Moms always have a hard job, but COVID-19 has made it tougher.
With kids at home because of online learning, some have had to quit jobs or cut back hours. Some have had to turn to childcare, which not only can be costly but also hard to find. Some have had to rely on grandparents, who are at the more vulnerable stage of catching the disease. Even stay-at-home mothers and those who have been able to work from home have had to take on the challenge of being part-time teachers.
It’s been a struggle for Chelsea Ramsey, a part-time intensive care nurse at Seattle Children’s Hospital. Neither she or her husband Clint, who owns Blue Canary Auto, can work from home. Chelsea is pregnant and due in June. They also have fifth- and second-graders, along with a toddler.
“We’ve kind of limped through to tell you the truth. Adding one more thing about broke everybody,” she said, adding she came close to quitting her job last fall.
She said she’s very involved with her children, and, “They need a lot of attention with their schooling.”
Because her husband owns his business, he’s been able to change his hours. “He’s the Friday parent,” Chelsea said.
His shop is only open four days a week now, which his seven employees like because they have more time with their families.
Chelsea said her 66-year-old mom lives with them, “which is huge. I don’t know anybody can do this without family.”
To protect grandma, Chelsea said they are very strict about who their kids can see and what they do.
“They haven’t gone anywhere,” she said, adding grandma is still nervous. “We can do everything right and still bring the virus home.”
Chelsea said she thinks teachers have done an incredible job online, “All of their energy and patience.” She doubts she could homeschool on her own – “Kids are terrible with their parents” – but working with their teachers, “I can trust the kids will be pushed on a daily basis. It’s hard to get a kid to crank out that much work.”
Still, because her kids are so young she said they’ve struggled. So she’s glad at-school learning has started up.
“They worked so hard they deserved it,” she said. “It was their turn to be able to go see what the world is like.”
Chelsea said the am/pm cohort are effective with small class sizes.
“They are besides themselves,” she said of her kids. “The first week they were tearing into their book bag” to do their homework.
She said her kids are even getting along better.
“They had not been separated for a year, then they got a break from each other,” she said.
Chelsea said she doesn’t mind that school is just 2 1/2 hours.
“That’s good enough for them and me,” she said, adding she now gets quality time with her 2-year-old.
And her second-grader even said, “We didn’t really need that many snack breaks, lunches and recess.”
Chelsea has mixed emotions about the big picture. She said it’s tragic what’s happened to businesses and parents who can’t cope, as in the rise in domestic violence.
On the other hand it’s been a triumph to come up with vaccines in a year, and so many people working from home has been great for the environment.
“The view from the ferry – the skies are always clear; the pollution is gone.”

* * *

→ Task list
a) Reproduce everything in the article on Chelsea Ramsey from "She said she’s" down to "what they do.".
b) Answer these questions using the article on Chelsea Ramsey.
(i) What is Chelsea Ramsey's job?
(ii) How old is Chelsea's mother, who lives with the family?
(iii) How long is the school day that Chelsea says she doesn't mind?

* * *

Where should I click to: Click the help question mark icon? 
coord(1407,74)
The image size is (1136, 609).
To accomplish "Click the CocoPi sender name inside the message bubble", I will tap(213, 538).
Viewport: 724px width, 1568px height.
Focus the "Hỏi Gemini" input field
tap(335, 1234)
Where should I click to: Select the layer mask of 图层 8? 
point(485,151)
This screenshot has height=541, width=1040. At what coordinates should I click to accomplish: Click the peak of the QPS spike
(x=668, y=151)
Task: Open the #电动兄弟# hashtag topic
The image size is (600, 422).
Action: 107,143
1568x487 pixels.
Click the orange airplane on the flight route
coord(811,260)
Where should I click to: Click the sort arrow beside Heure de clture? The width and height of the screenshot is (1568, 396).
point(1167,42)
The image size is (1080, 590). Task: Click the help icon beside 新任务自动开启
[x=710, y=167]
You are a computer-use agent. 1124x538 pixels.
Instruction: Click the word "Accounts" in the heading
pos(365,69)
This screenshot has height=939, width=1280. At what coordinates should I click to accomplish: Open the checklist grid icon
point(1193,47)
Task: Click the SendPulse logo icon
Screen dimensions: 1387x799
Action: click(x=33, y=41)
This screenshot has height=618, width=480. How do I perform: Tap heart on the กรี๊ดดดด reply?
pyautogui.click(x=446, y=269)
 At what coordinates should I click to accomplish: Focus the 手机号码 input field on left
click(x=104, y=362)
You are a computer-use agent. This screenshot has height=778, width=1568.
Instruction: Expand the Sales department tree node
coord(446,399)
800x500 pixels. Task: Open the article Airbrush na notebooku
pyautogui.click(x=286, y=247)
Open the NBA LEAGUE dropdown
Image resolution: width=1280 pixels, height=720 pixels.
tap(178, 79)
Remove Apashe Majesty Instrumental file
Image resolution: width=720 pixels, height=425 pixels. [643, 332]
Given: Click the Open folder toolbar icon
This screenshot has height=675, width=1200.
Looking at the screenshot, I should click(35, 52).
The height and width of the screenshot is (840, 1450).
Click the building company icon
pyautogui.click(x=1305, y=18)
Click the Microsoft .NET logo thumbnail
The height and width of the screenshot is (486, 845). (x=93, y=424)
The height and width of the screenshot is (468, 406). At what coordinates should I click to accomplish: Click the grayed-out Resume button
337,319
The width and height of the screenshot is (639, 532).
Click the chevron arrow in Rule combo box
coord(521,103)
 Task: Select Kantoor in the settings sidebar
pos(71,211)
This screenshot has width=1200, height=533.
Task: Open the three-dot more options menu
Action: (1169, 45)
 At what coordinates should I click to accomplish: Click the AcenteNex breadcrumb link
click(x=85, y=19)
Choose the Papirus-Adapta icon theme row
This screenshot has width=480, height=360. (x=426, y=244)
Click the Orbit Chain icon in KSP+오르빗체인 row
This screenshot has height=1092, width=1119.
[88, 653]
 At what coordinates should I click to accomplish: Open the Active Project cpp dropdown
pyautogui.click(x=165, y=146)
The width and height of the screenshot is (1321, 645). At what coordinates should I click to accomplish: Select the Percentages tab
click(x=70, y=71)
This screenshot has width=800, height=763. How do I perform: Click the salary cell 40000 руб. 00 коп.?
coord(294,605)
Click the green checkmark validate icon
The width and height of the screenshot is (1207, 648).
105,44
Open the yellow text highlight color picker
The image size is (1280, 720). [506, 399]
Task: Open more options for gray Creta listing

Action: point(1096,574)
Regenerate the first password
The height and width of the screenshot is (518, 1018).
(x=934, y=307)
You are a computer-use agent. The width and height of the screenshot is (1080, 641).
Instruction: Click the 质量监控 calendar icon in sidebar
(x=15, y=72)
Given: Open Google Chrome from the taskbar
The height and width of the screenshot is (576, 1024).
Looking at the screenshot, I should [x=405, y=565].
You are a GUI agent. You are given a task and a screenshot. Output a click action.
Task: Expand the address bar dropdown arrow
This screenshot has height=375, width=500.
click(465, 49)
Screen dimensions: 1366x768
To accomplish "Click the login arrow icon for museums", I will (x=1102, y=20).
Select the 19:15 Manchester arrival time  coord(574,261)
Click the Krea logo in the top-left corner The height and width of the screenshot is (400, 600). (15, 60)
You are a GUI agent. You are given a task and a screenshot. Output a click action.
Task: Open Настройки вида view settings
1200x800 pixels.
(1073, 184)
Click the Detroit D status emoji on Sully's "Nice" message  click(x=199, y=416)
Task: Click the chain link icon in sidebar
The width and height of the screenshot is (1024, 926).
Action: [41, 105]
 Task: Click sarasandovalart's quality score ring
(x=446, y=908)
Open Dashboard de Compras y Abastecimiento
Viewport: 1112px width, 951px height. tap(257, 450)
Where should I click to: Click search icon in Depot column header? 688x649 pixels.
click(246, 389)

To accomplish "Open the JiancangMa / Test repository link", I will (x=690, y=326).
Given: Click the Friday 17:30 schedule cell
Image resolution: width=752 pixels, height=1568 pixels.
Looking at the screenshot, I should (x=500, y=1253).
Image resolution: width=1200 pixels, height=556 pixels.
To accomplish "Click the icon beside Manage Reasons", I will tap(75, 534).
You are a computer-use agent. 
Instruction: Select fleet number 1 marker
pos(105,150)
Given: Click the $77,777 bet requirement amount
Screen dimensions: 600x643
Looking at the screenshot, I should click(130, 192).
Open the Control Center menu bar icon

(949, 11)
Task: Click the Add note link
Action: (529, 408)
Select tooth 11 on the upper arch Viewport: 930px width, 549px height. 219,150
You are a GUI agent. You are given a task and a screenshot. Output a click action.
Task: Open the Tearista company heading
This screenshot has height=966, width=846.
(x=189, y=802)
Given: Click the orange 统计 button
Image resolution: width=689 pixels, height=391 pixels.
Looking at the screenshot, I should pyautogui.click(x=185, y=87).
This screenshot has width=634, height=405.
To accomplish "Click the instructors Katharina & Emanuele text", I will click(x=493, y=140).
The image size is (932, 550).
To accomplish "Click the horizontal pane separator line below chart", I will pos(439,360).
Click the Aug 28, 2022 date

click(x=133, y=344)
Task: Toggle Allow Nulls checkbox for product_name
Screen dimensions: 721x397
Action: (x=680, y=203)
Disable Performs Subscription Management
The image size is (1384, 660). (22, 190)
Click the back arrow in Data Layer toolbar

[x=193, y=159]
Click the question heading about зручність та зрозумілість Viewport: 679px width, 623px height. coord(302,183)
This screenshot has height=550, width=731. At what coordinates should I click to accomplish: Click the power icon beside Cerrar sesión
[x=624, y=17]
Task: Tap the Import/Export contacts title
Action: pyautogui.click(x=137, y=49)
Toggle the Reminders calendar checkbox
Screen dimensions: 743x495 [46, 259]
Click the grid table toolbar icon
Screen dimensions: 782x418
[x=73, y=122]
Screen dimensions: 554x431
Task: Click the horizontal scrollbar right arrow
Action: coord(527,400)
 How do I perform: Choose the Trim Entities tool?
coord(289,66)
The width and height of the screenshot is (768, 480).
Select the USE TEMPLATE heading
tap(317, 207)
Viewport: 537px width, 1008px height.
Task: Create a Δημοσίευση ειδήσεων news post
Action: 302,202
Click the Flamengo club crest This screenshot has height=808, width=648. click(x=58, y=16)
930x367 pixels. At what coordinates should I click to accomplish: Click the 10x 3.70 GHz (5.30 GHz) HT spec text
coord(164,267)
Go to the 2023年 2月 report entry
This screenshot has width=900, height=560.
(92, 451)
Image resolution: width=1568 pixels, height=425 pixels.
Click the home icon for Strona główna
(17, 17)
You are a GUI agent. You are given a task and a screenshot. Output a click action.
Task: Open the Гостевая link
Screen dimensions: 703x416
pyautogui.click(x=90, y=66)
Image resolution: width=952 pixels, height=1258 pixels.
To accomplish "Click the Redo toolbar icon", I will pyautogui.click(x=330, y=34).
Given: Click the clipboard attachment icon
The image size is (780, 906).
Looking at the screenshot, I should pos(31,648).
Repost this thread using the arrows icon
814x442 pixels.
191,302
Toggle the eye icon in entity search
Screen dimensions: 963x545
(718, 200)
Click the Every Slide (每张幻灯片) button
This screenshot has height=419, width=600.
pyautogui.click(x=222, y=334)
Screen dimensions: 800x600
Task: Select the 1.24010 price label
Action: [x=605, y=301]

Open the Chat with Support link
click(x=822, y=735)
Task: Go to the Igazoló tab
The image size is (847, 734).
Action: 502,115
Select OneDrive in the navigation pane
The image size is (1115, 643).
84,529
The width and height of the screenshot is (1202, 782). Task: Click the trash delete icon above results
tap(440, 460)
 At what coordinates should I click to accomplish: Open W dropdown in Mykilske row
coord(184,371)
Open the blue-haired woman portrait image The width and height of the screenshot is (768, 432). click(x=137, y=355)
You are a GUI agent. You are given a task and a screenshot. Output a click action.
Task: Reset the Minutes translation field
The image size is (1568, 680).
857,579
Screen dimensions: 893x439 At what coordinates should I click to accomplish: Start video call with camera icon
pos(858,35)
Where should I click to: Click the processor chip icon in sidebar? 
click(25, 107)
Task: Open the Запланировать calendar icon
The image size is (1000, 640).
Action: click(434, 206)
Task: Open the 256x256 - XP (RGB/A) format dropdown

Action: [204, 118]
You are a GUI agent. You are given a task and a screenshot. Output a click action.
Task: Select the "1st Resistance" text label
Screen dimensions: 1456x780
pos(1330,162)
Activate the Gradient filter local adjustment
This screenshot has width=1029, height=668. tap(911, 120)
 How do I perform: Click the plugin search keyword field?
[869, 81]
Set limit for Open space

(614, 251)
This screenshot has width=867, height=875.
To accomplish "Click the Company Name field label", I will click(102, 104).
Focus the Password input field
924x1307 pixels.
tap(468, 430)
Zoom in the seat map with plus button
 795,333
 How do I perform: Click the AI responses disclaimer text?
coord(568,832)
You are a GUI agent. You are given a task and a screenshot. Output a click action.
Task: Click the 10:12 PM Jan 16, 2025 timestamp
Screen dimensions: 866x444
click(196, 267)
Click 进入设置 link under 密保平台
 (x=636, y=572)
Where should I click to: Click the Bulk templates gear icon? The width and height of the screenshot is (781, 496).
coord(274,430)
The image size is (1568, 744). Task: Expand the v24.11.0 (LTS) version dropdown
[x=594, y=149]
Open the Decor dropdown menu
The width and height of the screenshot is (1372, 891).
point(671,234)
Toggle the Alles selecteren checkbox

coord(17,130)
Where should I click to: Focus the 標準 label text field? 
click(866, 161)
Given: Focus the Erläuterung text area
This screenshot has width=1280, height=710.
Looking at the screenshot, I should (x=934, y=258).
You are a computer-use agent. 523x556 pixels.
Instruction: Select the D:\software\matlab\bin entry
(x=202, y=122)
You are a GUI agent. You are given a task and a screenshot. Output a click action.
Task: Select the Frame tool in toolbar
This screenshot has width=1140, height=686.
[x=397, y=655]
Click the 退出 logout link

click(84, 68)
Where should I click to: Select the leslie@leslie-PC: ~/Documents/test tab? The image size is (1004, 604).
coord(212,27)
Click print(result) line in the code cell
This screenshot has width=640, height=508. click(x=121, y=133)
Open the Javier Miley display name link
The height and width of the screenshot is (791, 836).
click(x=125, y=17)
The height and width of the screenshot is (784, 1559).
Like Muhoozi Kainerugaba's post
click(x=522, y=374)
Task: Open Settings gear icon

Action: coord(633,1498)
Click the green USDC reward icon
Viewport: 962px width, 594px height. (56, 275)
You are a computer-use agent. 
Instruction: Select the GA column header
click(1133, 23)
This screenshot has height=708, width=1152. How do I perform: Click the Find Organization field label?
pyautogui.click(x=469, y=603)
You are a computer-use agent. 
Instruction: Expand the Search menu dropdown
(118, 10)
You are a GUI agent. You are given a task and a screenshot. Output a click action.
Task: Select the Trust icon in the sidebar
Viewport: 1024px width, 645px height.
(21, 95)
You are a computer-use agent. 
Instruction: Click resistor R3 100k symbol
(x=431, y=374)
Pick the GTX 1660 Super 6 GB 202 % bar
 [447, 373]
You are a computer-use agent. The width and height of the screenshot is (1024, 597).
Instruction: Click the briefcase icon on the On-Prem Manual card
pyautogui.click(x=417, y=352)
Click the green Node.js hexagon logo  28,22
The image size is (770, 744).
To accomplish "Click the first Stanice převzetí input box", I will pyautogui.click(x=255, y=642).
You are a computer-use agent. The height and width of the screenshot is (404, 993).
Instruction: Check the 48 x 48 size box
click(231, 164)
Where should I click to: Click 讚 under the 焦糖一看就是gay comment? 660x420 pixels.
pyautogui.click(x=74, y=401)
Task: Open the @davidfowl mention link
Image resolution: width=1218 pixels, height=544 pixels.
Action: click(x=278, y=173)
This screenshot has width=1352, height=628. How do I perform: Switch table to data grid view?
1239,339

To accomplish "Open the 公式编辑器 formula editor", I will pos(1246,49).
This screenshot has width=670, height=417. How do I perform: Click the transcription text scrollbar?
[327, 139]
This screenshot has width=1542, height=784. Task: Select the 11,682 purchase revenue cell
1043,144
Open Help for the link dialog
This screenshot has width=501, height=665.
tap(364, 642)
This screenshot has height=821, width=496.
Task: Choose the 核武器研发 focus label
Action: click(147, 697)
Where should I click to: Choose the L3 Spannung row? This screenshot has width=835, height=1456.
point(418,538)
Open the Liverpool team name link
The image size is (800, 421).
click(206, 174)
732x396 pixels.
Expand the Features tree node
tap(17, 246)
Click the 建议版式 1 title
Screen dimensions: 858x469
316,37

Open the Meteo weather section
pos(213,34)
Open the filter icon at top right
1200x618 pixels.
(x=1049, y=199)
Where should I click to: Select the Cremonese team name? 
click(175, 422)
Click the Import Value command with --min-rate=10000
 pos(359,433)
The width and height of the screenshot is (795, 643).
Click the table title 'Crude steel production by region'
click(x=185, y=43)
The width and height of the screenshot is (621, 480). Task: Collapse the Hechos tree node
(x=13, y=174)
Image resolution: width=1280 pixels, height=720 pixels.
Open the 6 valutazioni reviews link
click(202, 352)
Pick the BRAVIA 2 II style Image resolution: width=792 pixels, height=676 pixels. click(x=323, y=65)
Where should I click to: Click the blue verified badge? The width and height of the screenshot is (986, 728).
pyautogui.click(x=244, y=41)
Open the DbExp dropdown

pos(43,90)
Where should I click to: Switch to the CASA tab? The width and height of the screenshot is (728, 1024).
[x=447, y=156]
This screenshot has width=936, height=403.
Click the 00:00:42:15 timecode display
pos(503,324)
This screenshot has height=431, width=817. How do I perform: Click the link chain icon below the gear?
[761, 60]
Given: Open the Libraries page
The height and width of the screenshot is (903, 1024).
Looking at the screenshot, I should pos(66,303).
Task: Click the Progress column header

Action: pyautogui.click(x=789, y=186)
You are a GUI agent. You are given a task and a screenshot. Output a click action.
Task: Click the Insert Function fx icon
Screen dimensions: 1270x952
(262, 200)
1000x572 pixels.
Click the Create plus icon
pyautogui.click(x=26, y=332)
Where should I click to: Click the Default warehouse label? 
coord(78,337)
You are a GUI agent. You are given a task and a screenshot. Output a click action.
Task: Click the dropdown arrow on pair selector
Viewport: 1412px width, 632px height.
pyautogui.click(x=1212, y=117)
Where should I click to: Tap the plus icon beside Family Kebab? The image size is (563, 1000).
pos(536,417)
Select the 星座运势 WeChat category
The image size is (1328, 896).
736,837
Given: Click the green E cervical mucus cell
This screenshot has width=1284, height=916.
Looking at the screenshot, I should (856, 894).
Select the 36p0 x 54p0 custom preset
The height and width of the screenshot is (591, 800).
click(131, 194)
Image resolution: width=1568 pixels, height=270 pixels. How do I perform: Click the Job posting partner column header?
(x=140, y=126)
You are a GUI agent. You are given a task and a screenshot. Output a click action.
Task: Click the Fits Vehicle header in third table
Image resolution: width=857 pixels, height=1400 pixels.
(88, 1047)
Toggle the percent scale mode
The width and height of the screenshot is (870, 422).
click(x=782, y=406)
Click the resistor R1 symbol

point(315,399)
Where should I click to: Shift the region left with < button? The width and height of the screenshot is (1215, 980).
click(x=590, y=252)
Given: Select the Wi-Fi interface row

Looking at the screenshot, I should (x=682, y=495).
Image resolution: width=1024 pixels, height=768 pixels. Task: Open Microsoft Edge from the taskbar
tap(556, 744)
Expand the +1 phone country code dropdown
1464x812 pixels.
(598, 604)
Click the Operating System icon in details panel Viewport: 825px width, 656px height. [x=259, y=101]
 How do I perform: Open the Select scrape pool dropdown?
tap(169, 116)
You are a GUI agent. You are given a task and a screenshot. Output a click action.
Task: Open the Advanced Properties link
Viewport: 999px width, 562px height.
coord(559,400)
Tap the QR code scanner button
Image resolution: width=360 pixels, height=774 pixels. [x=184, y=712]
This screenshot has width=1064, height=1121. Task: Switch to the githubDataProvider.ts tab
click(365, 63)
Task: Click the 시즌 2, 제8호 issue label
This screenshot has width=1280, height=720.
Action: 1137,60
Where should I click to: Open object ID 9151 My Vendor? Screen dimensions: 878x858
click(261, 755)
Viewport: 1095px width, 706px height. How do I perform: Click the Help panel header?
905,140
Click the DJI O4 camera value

* * *

→ Written responses
a)
She said she’s very involved with her children, and, “They need a lot of attention with their schooling.”
Because her husband owns his business, he’s been able to change his hours. “He’s the Friday parent,” Chelsea said.
His shop is only open four days a week now, which his seven employees like because they have more time with their families.
Chelsea said her 66-year-old mom lives with them, “which is huge. I don’t know anybody can do this without family.”
To protect grandma, Chelsea said they are very strict about who their kids can see and what they do.

b)
(i) She is a part-time intensive care nurse at Seattle Children's Hospital.
(ii) 66 years old.
(iii) 2 1/2 hours.